What is required = Lines before the one containing "The Bottom Line (87, 1380)" are left out; copy that line and every later line through the end of the data exactly.

========

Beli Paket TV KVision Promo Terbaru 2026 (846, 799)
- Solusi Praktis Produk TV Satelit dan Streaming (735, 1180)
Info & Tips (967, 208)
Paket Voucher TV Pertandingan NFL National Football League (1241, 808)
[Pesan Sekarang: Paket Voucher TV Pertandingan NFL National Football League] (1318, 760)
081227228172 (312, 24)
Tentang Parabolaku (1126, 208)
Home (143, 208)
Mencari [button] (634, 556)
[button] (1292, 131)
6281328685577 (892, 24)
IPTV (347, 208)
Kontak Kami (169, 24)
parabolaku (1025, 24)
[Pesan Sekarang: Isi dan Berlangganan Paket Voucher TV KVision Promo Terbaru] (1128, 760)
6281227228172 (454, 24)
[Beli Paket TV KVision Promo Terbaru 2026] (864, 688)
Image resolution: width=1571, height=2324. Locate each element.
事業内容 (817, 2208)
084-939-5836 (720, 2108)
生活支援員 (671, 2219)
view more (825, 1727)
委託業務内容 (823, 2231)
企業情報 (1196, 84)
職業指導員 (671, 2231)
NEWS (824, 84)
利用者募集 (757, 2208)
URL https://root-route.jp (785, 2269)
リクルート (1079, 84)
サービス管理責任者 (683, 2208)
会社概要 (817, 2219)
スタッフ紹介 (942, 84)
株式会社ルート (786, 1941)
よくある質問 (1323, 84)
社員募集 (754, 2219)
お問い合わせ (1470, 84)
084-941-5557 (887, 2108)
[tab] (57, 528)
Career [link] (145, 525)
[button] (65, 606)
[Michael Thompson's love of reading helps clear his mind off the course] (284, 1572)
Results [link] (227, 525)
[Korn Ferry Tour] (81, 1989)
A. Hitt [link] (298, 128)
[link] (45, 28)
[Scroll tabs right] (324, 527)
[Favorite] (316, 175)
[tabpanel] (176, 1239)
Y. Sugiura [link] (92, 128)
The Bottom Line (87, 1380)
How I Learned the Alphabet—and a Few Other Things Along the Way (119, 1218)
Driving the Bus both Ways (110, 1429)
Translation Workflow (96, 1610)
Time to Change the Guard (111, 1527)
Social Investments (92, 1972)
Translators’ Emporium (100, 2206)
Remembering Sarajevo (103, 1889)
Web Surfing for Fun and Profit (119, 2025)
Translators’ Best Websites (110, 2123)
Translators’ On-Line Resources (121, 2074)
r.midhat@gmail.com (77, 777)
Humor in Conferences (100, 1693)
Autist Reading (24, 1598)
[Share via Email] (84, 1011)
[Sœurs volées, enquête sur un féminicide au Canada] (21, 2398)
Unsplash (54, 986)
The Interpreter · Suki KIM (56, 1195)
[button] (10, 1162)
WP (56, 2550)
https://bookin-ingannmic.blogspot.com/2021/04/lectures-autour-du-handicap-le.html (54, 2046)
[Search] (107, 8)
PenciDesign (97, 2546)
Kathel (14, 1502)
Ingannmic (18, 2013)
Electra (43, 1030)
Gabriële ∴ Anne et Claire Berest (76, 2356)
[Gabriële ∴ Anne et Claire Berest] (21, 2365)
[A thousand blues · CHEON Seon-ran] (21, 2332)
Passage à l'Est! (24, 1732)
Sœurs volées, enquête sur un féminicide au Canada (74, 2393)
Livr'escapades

========

Result of the task =
The Bottom Line (87, 1380)
How I Learned the Alphabet—and a Few Other Things Along the Way (119, 1218)
Driving the Bus both Ways (110, 1429)
Translation Workflow (96, 1610)
Time to Change the Guard (111, 1527)
Social Investments (92, 1972)
Translators’ Emporium (100, 2206)
Remembering Sarajevo (103, 1889)
Web Surfing for Fun and Profit (119, 2025)
Translators’ Best Websites (110, 2123)
Translators’ On-Line Resources (121, 2074)
r.midhat@gmail.com (77, 777)
Humor in Conferences (100, 1693)
Autist Reading (24, 1598)
[Share via Email] (84, 1011)
[Sœurs volées, enquête sur un féminicide au Canada] (21, 2398)
Unsplash (54, 986)
The Interpreter · Suki KIM (56, 1195)
[button] (10, 1162)
WP (56, 2550)
https://bookin-ingannmic.blogspot.com/2021/04/lectures-autour-du-handicap-le.html (54, 2046)
[Search] (107, 8)
PenciDesign (97, 2546)
Kathel (14, 1502)
Ingannmic (18, 2013)
Electra (43, 1030)
Gabriële ∴ Anne et Claire Berest (76, 2356)
[Gabriële ∴ Anne et Claire Berest] (21, 2365)
[A thousand blues · CHEON Seon-ran] (21, 2332)
Passage à l'Est! (24, 1732)
Sœurs volées, enquête sur un féminicide au Canada (74, 2393)
Livr'escapades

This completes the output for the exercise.